** EXERCISE DATA follows **

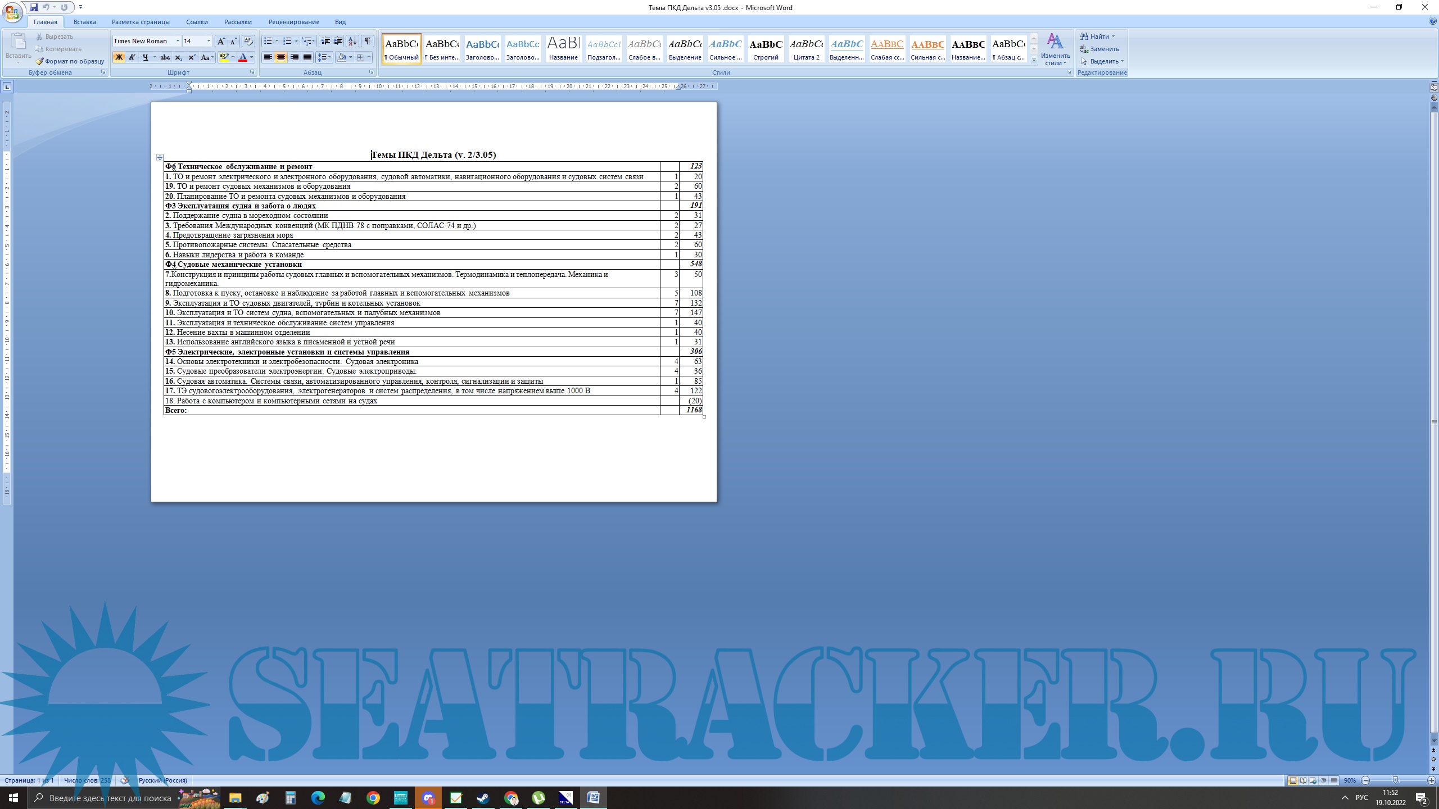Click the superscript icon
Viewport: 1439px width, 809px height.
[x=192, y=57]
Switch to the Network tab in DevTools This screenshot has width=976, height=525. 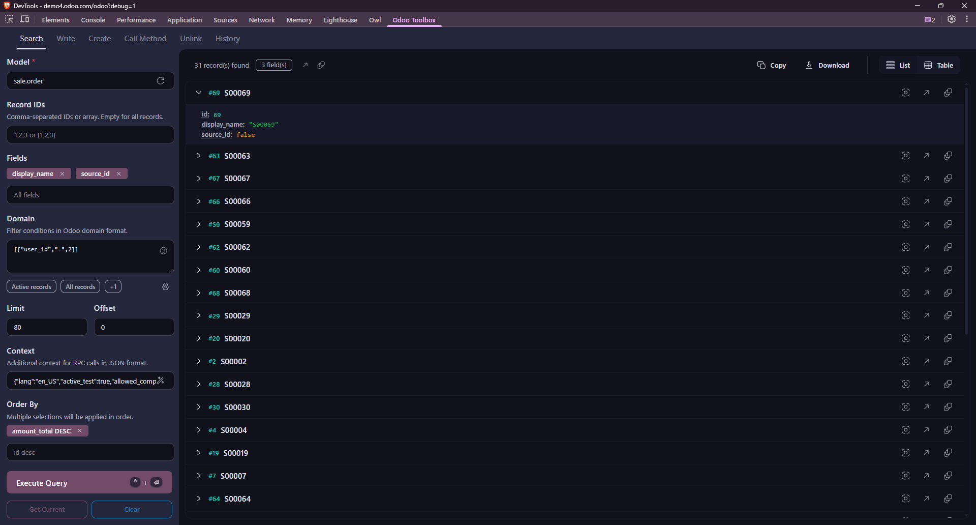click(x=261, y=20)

** End of EXERCISE DATA **
** EXERCISE DATA follows **

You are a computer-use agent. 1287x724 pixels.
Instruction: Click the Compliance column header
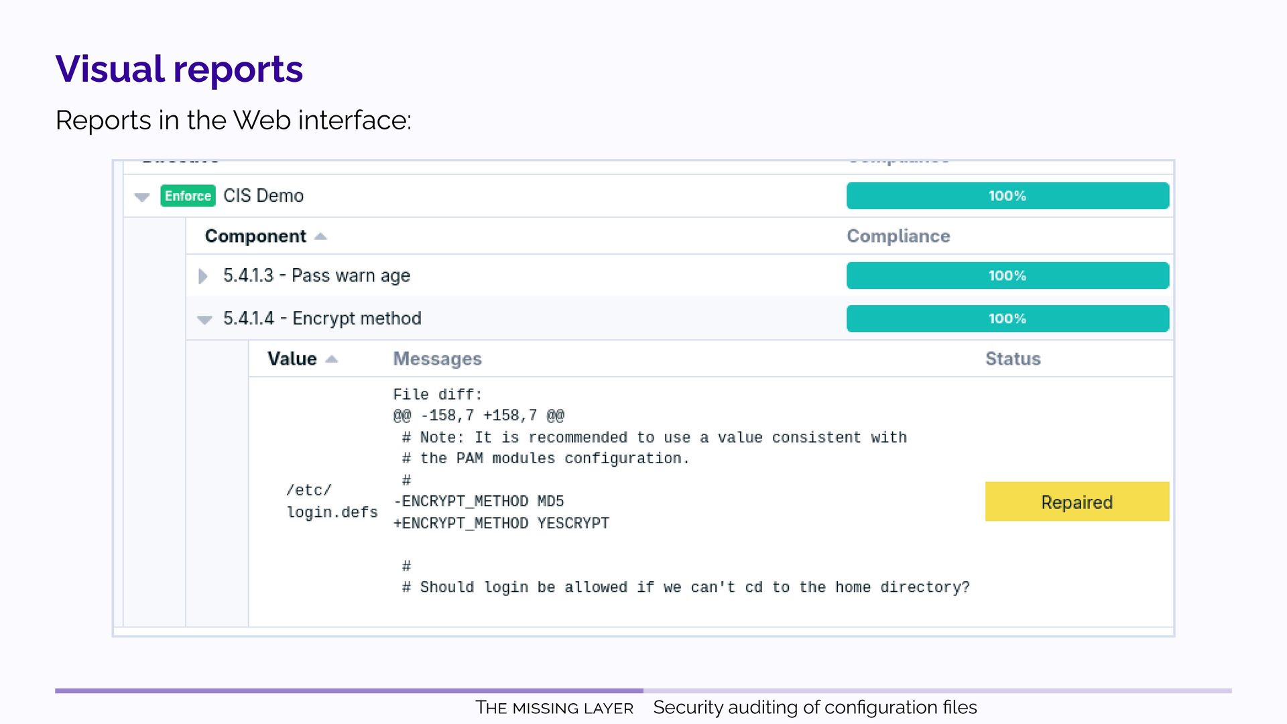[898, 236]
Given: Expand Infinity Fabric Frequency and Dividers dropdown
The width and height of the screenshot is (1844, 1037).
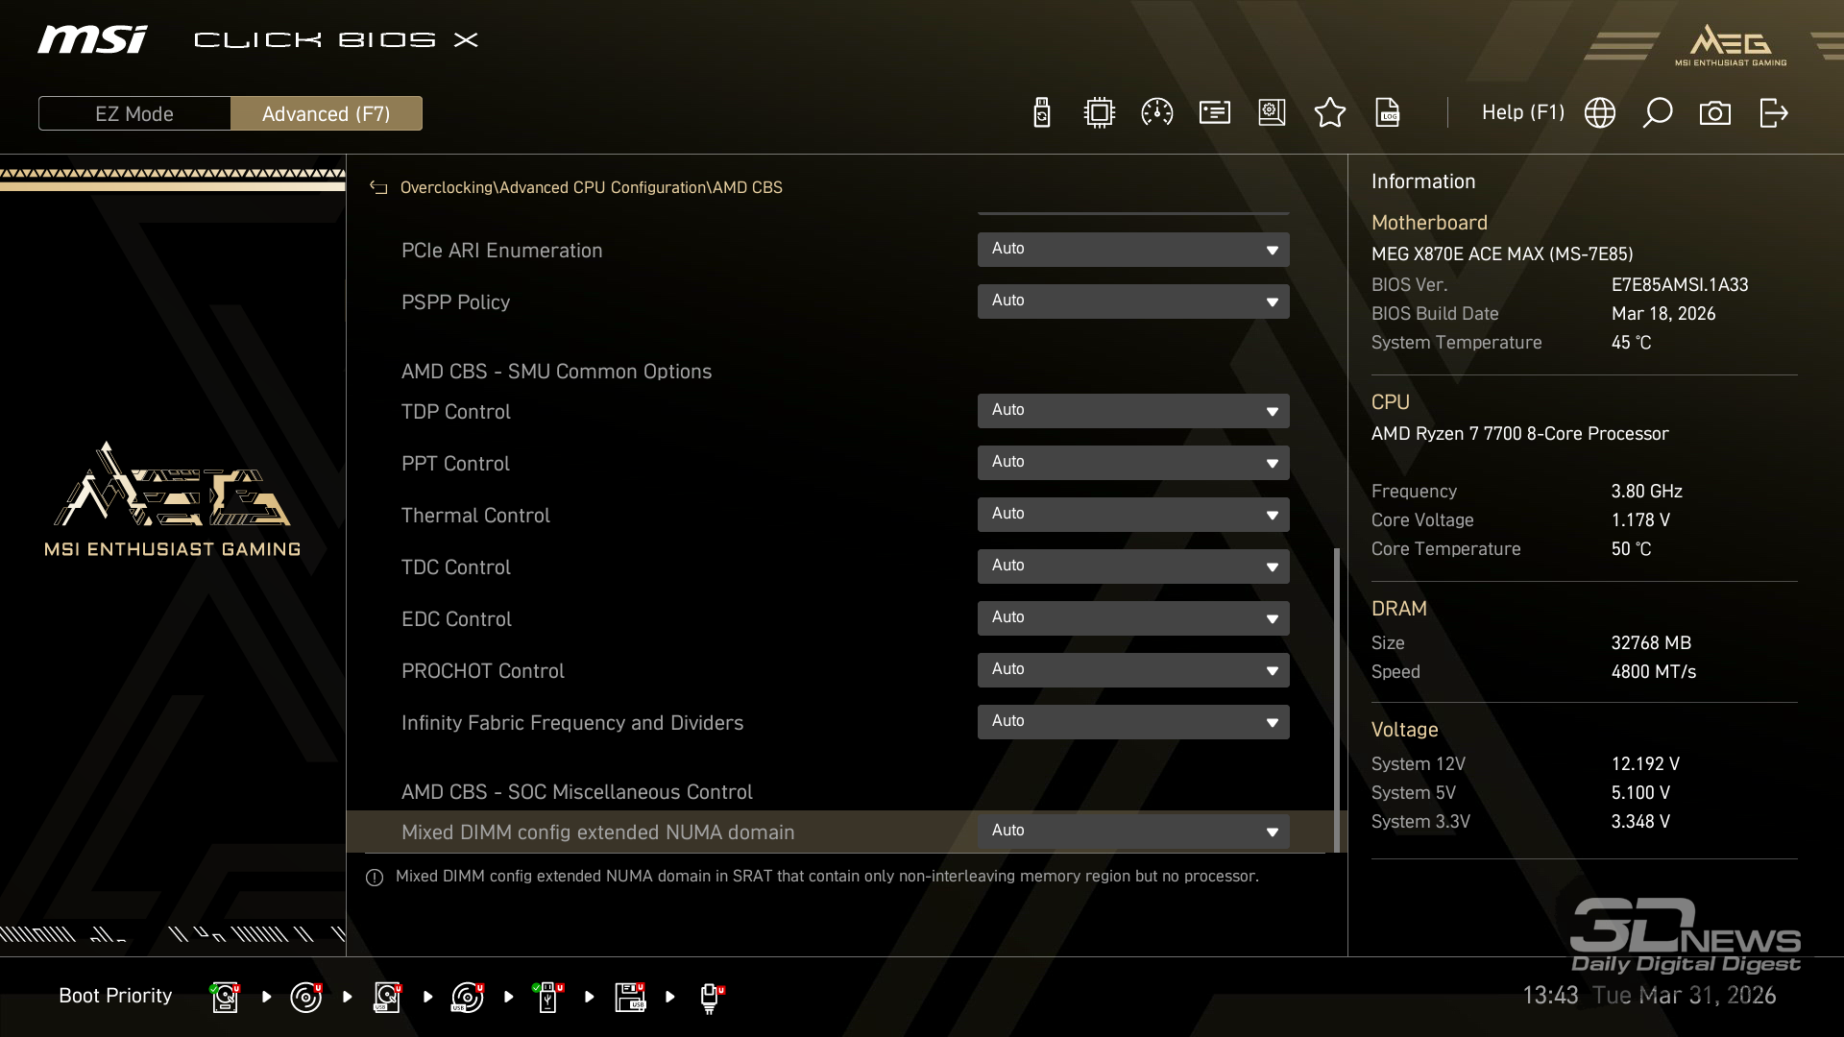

** End of EXERCISE DATA **

→ **EXERCISE DESCRIPTION**
Would you copy, word for word, only the lines above from the one containing "You are a computer-use" through the one containing "The width and", both included, and please leave out the pictures?

→ **RESPONSE TO THE TASK**
You are a computer-use agent. 1287x724 pixels.
Instruction: Click the Compliance column header
[898, 236]
Given: Expand Infinity Fabric Frequency and Dividers dropdown
The width and height of the screenshot is (1844, 1037).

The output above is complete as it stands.